▸ **STATED TASK**: Reproduce the items word for word, from the start of the data records through the line containing "(x=93, y=506)", including that line.

(Data records)
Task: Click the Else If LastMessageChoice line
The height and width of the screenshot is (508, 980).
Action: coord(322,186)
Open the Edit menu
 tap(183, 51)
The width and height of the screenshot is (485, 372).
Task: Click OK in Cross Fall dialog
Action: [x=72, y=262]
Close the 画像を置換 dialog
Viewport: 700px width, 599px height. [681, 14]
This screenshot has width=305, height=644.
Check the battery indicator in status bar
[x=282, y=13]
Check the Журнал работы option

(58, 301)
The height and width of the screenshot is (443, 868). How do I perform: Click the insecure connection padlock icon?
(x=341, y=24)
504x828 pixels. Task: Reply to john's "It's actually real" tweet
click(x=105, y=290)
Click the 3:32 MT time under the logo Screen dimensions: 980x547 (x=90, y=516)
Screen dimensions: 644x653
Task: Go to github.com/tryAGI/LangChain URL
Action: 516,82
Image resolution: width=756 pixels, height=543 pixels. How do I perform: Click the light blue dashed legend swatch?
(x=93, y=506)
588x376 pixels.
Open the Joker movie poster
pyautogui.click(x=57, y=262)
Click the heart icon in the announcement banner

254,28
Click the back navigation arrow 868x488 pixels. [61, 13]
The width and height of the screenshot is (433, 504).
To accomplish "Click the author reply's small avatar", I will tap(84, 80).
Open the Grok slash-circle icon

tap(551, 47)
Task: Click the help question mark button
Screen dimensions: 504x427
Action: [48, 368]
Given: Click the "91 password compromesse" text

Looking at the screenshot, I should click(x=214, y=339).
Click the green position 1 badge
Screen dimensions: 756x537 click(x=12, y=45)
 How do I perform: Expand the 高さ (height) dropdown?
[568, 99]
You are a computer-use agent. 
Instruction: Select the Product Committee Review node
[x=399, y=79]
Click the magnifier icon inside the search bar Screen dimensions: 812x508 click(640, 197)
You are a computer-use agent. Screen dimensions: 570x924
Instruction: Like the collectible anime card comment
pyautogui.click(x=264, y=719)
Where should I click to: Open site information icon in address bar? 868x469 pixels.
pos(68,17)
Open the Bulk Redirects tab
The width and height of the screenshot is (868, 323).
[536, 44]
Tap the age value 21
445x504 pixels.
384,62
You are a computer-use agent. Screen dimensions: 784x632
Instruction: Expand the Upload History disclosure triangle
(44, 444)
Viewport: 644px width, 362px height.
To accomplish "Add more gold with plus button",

▸ **FULL SOLUTION**:
Task: Click the Else If LastMessageChoice line
The height and width of the screenshot is (508, 980).
Action: coord(322,186)
Open the Edit menu
 tap(183, 51)
The width and height of the screenshot is (485, 372).
Task: Click OK in Cross Fall dialog
Action: [x=72, y=262]
Close the 画像を置換 dialog
Viewport: 700px width, 599px height. [681, 14]
This screenshot has width=305, height=644.
Check the battery indicator in status bar
[x=282, y=13]
Check the Журнал работы option

(58, 301)
The height and width of the screenshot is (443, 868). How do I perform: Click the insecure connection padlock icon?
(x=341, y=24)
504x828 pixels. Task: Reply to john's "It's actually real" tweet
click(x=105, y=290)
Click the 3:32 MT time under the logo Screen dimensions: 980x547 (x=90, y=516)
Screen dimensions: 644x653
Task: Go to github.com/tryAGI/LangChain URL
Action: 516,82
Image resolution: width=756 pixels, height=543 pixels. How do I perform: Click the light blue dashed legend swatch?
(x=93, y=506)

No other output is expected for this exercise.